• [Zur Aufgabe]: Schreibe den Abschnitt von der Zeile mit „Screen dimensions: 1316x745“ bis zum Ende der Einträge neu und ersetze darin „Where should I click to“ durch „Where do I click to“. Alles andere bleibt unverändert.

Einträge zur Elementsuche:
>>>

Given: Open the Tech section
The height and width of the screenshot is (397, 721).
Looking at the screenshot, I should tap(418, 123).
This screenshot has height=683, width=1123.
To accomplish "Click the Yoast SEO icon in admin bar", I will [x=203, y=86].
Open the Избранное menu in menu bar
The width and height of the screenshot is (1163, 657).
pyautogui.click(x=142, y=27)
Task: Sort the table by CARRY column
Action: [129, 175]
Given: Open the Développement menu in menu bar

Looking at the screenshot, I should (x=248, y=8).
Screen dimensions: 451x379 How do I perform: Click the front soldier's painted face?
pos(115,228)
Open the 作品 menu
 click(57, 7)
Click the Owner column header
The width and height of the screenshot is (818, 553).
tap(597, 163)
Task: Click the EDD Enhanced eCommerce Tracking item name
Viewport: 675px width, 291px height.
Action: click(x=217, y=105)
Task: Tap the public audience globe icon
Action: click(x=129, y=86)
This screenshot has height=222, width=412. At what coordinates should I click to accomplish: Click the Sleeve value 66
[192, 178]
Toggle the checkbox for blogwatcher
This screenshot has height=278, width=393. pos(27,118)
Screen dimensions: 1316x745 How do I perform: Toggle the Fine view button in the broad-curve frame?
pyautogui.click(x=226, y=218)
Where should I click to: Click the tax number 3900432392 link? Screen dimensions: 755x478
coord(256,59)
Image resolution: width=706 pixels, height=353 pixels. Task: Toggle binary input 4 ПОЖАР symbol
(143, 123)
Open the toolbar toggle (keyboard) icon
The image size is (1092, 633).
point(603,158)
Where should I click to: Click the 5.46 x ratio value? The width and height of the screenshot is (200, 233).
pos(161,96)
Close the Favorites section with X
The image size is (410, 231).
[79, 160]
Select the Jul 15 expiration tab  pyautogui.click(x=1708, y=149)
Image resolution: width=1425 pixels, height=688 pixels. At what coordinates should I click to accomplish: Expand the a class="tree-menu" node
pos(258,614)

<<<

• [Schriftliche Antwort]:
Screen dimensions: 1316x745 How do I perform: Toggle the Fine view button in the broad-curve frame?
pyautogui.click(x=226, y=218)
Where do I click to: Click the tax number 3900432392 link? Screen dimensions: 755x478
coord(256,59)
Image resolution: width=706 pixels, height=353 pixels. Task: Toggle binary input 4 ПОЖАР symbol
(143, 123)
Open the toolbar toggle (keyboard) icon
The image size is (1092, 633).
point(603,158)
Where do I click to: Click the 5.46 x ratio value? The width and height of the screenshot is (200, 233).
pos(161,96)
Close the Favorites section with X
The image size is (410, 231).
[79, 160]
Select the Jul 15 expiration tab  pyautogui.click(x=1708, y=149)
Image resolution: width=1425 pixels, height=688 pixels. At what coordinates should I click to accomplish: Expand the a class="tree-menu" node
pos(258,614)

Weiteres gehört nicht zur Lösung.